In 2005 TMZ was born: A ruthless celebrity and entertainment gossip-news platform that cemented the unforgiving attitude one should take when viewing paparazzi photography—a pursuit for the raw and ugly truth behind the glamour of show business. The bundling of celebrity and entertainment hyped the charged activity of film-making: elaborate set designs and location scouting, hours of makeup, actors falling in love on set—revealing the drama behind the illusion of the films themselves. TMZ reminded us that images do not just appear on silver screens, they are long-term projects sometimes years in the making with layers of work, drama and scandal.

What audiences appreciate more than the illusion of film itself is the dismantling of that construct. Before Youtube, the advent of DVDs were distinct from VHS, providing cinephiles with ‘behind the scenes’ content of their favourite films. Exactly how were we being tricked into investing in these images? The curtain is pulled down with the view of such scenes as bottled water on top of the Colosseum’s wall; Angelina Jolie’s tattoos being painstakingly erased in post-production; Kirsten Stewart and Robert Pattinson despising the Twilight saga.

In 2013 an image circulated of Hollywood star Scarlett Johansson tripping and falling on a street in Glasgow. The awkward nature of this paparazzi shot sparked into an early meme template that photoshopped serial flogs to her integrity as a composed actress. A year later the image would re-emerge in the cult-ish, sci-fi film, Under the Skin. The film is known for its content being derived from real life footage of composed Johansson luring men into her van without their knowledge of staged hidden cameras. Johansson’s meme a year earlier was part of an elaborate staged prank on traditional filmmaking, corroding the presence of scriptwriting as an honest device in place of reality.

In 2015 the film Birdman won the Oscar for Best Picture, Director and Screenplay. It’s known for its lengthy single-take scenes and its depiction of celebrity deterioration and desperation on New York’s Broadway. There are some amateur videos online of tourists and locals filming street drummers performing one night in Times Square. The actor Michael Keaton is seen crashing through the gathered crowd wearing only underwear and followed by a steady-cam. The stunt would not make sense until the film was to be released a year later, once the director’s edit was to appear seamless and in context, closest to reality. The particular scene spoke to an emerging sense of how scandal is filtered through its exposure at eye-level; a response to how audiences were beginning to doubt the truth of media channels and of the reality of films. The scene won over the Academy because Times Square behaved like Times Square when it was being filmed in real life. Audiences needed more proof than just narrative to reveal what happens when subject matter applies to reality.

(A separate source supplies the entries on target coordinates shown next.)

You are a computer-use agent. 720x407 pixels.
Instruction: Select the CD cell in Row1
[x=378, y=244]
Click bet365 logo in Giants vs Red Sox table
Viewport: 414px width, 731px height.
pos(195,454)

Photographs are always taken in-situ, but develop as an abstraction or a small clue of something that really happened. When an image can no longer be trusted of its source or agenda, it forces its administrator to become more manipulative. When approaching a hung-up thing in the gallery and it becomes clear you’re approaching a photograph, you are immediately expecting that it should contain a certain amount of truth than when compared to a painting. Photographs are full disclosure of its ability for lying. They are just pictures that win or don’t win the Oscar.